ASSIGNMENT: Starting at the line with "The width and height of the screenshot is (720, 405).", retype every remaining line of the records exactly. Do not include pictures.

MATERIAL FOR THE TASK:
######
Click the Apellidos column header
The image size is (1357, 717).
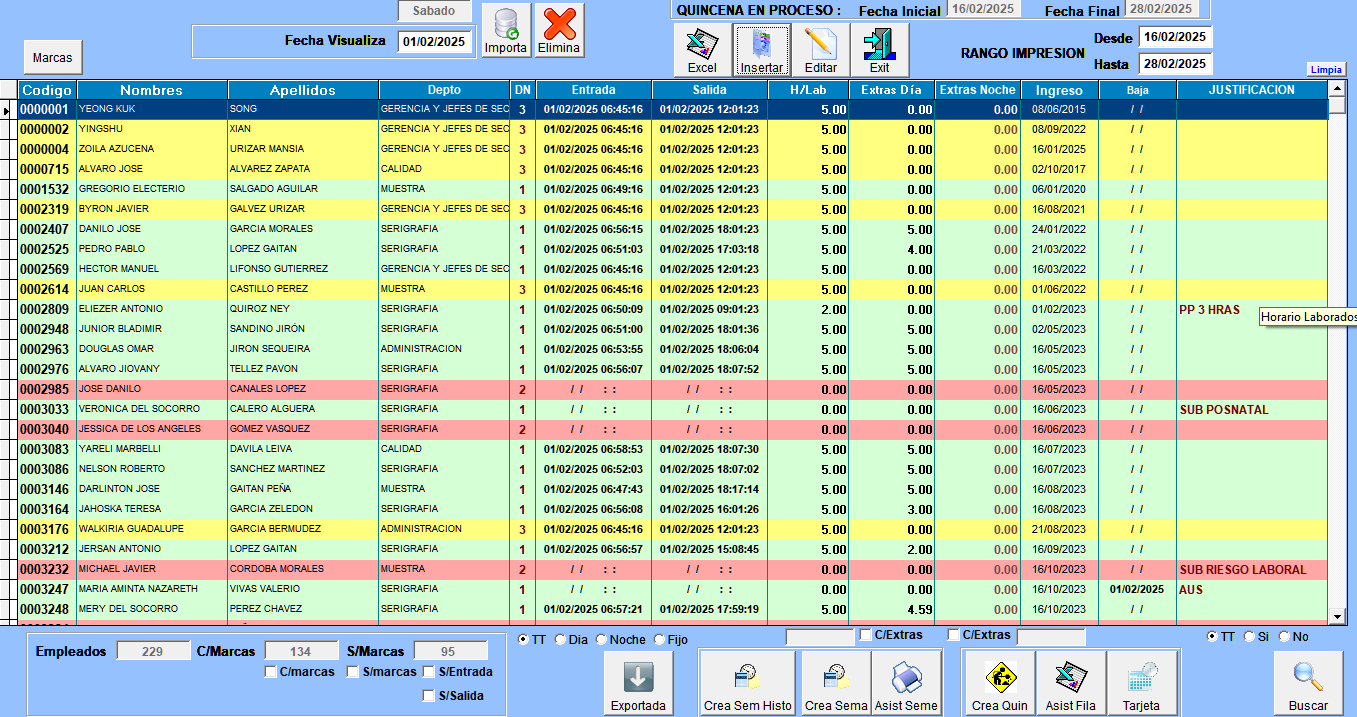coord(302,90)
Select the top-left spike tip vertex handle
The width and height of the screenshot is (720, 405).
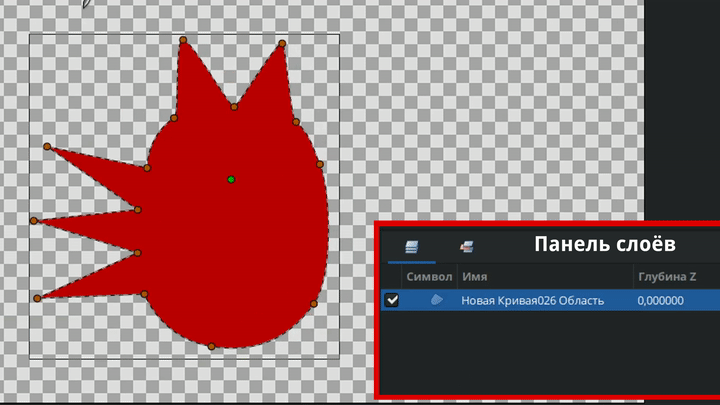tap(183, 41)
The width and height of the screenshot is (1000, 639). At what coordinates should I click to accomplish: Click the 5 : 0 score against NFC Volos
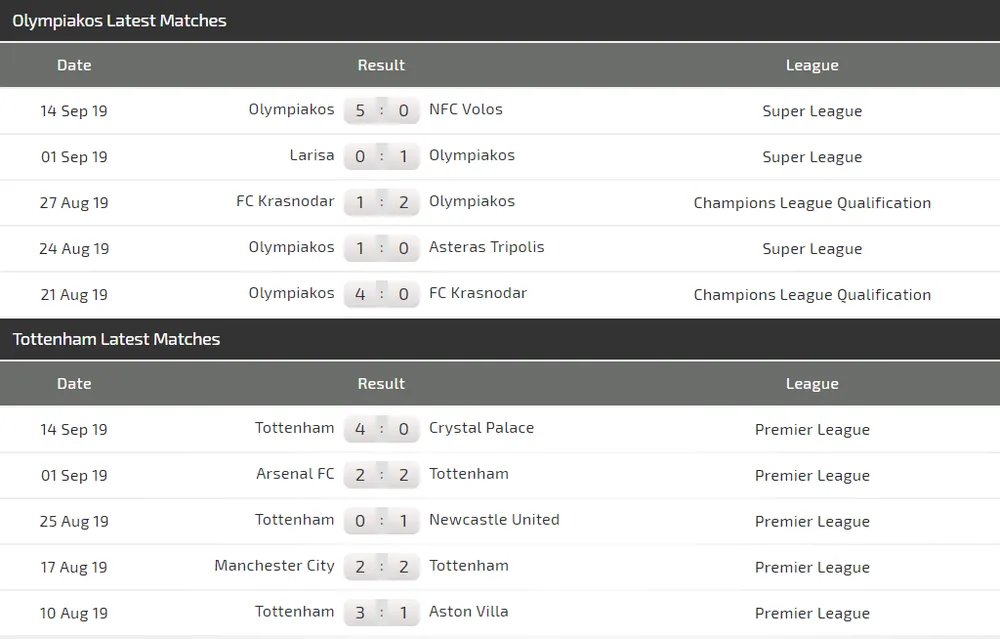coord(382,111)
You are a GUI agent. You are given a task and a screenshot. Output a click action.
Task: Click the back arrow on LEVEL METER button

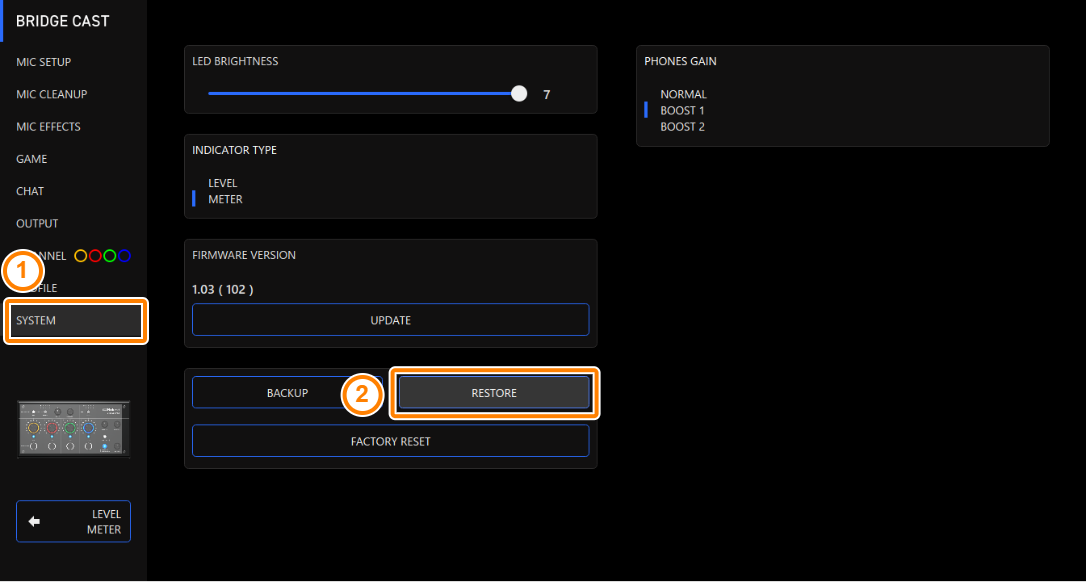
######
SOLUTION:
The width and height of the screenshot is (720, 405).
tap(183, 41)
The width and height of the screenshot is (1000, 639). At what coordinates should I click to accomplish: Click the 5 : 0 score against NFC Volos
coord(382,111)
You are a GUI agent. You are given a task and a screenshot. Output a click action.
Task: Click the back arrow on LEVEL METER button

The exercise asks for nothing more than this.